Comet W1 Boattini Now Visible For Northern Skies

I wanted to see it myself before I said anything – but now it’s confirmed. Comet W1 Boattini is now visible in the northern hemisphere! So what if you have to get up before dawn? While its overall brightness is good enough to be seen with the unaided eye, I needed a lot of help, and maybe you’d like some, too?

Make no mistake. Fresh from its trip around the Sun and still holding a respectable 5.5 magnitude puts Comet W1 Boattini right in the ballpark of being visible without optical aid, but its size makes it invisible against dawn’s glow. But don’t be discouraged. If you have a decent southeastern skyline, you can catch Boattini with even small binoculars!

your horizonLet the one thing you can’t miss in the sky by your guide – the Pleiades. The view you see here is roughly what your horizon will look like before dawn. Although your own local time will vary a bit, that’s about 4:30 – 5:00 a.m. here. Take your binoculars out with you and begin scanning along the horizon for the Pleiades. Once you find them, locate Alpha Ceti. How can you be sure? It’s easy. Menkar is an optical double. Now begin looking with Menkar to the right of your field of view and scan slowly towards the Pleiades. Comet W1 Boattini will pop out and look like a small, unresolved globular cluster! It’s not big, and it doesn’t have a tail – but it sure is sweet.

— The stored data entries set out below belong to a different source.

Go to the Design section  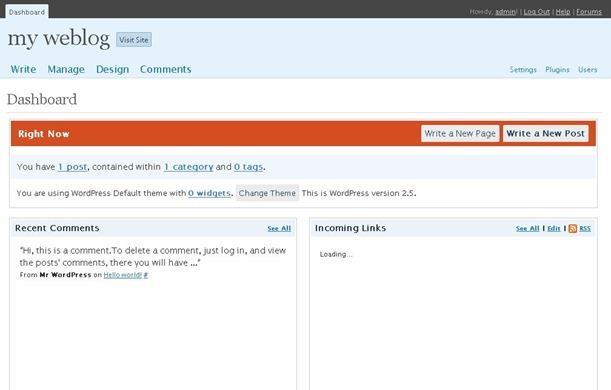pos(113,69)
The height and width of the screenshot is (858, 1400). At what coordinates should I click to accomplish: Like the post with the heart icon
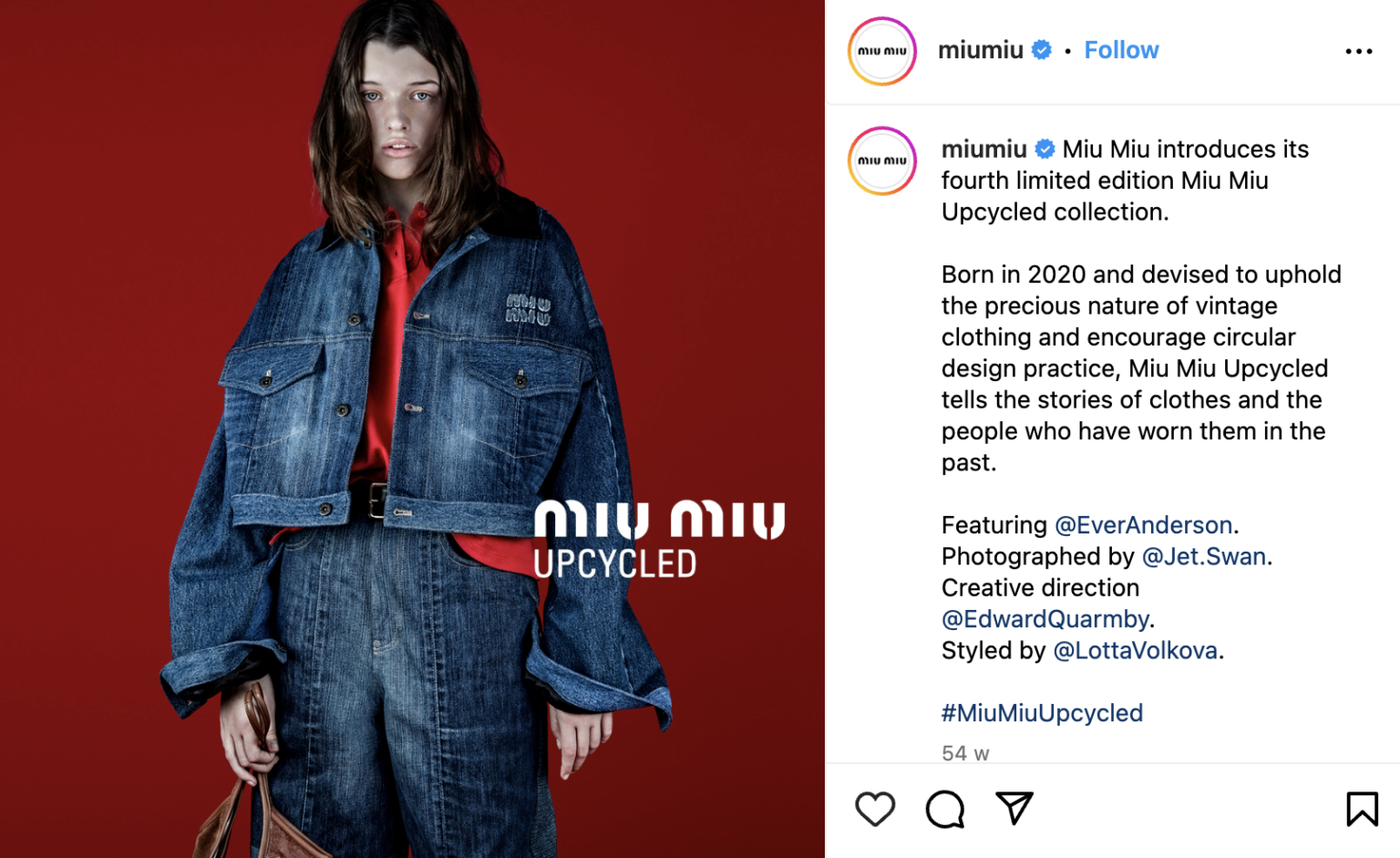point(875,809)
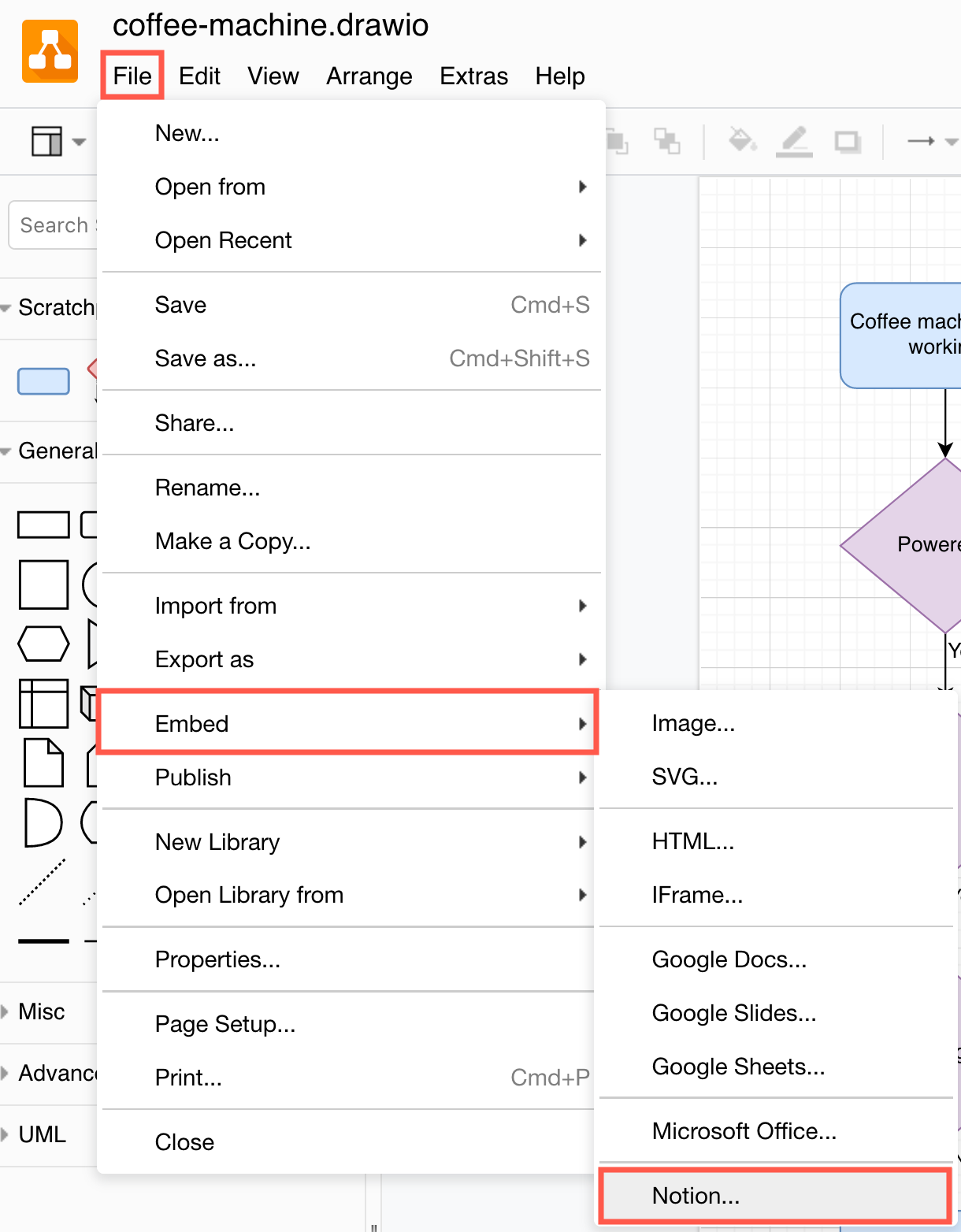Select the rectangle shape from General shapes
961x1232 pixels.
coord(43,524)
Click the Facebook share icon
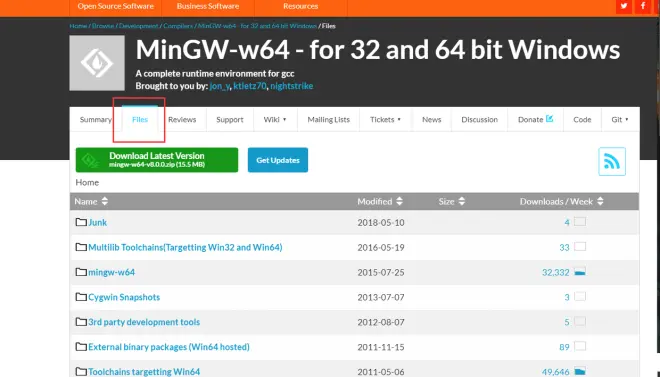This screenshot has width=660, height=377. tap(643, 6)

Boattini rough field locatorIf you’re good with sky charts, use this to help aid you. This is the rough track that Boattini will be following for the next few weeks – but don’t wait around to find it. In just a few days the Moon will also begin to interfere with the morning darkness and your chances of easily spotting the comet are going to become less. Once you locate it in binoculars, it’s easy to pick it up again in an optical finder on a telescope and take a closer look.

Good luck!

Comet W1 Boattini - Guilherme

Many thanks to Joe Brimacombe and Guilherme Venere for the W1 Boattini images!

21 Replies to “Comet W1 Boattini Now Visible For Northern Skies”

  1. “I wanted to see it myself before I said anything -”

    That’s pretty selfish of you. Exactly the trait the Annukai will need from their middle managers when thinning the herd.

    You have a future.

  2. LOL! Well, I’m not familiar with what the heck an Annukai is – but I’m also not the sort of astronomer who’ll send you out chasing after something unless I know for a fact that it can be seen and done with the equipment I suggest.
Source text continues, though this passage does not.